Americana
- Running time: 30 minutes
- Country of origin: United Kingdom
- Language: English
- Home station: BBC Radio 4
- Hosted by: Matt Frei Jonny Dymond
- Recording studio: BBC Washington bureau
- Original release: 31 May 2009 – 11 September 2011
- No. of episodes: 119
- Website: www.bbc.co.uk/programmes/b00kpjpm
- Podcast: downloads.bbc.co.uk/podcasts/radio4/americana/rss.xml

= Americana (radio series) =

BBC radio program

Americana is a British radio programme broadcast on BBC Radio 4 from spring 2009 to autumn 2011. It offered a "mix of discussion, interviews and features, with a focus on the voices of ordinary Americans" and was touted as the "successor to the late Alistair Cooke's Letter from America."

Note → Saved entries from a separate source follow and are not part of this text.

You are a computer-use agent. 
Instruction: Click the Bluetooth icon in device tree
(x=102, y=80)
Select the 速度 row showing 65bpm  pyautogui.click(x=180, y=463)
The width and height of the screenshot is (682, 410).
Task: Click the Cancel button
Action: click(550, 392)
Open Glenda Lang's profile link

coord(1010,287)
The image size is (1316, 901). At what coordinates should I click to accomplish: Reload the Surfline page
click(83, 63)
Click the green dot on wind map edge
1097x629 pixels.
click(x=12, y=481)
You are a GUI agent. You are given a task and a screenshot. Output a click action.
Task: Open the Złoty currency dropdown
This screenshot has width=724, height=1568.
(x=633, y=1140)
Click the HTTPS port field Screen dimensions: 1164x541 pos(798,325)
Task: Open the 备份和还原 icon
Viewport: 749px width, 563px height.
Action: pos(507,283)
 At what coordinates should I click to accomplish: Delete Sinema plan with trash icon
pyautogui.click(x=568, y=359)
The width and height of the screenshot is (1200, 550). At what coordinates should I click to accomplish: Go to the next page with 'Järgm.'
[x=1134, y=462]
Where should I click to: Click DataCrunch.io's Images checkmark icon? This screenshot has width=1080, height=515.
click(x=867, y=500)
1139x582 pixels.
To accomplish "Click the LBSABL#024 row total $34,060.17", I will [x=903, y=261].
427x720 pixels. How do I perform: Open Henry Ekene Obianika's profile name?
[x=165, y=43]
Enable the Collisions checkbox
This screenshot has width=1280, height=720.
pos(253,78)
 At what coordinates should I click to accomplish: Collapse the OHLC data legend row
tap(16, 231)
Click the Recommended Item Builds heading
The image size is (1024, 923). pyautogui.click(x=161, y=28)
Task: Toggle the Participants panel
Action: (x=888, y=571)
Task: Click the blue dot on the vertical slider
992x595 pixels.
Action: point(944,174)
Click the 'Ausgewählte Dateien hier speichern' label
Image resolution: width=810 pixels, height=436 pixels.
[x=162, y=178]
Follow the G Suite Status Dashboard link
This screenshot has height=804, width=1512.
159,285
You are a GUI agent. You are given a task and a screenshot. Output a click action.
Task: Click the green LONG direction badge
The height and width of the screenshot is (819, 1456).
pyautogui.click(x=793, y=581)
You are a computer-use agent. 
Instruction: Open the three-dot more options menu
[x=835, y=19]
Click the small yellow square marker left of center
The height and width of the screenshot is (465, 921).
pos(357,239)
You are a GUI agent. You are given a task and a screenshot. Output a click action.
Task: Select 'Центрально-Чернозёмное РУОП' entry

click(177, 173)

Americana was broadcast for the first time on 31 May 2009 with Matt Frei as presenter; According to Frei, he expected listeners to Americana would hear "what America is talking, arguing, fretting, laughing and, yes, dreaming about. We hope to surprise, entertain and inform. And by letting America itself do most of the talking we promise never to be dull." After Frei left the BBC in May 2011, Jonny Dymond took over as presenter.

In July 2011, BBC Radio 4 revealed that Radio 4 controller Gwyneth Williams, "interest[ed] in wider internationalism and less emphasis on the US", decided to cancel Americana, effective in autumn. The show's final episode was broadcast on 11 September 2011; the topic was the tenth anniversary of the September 11 attacks.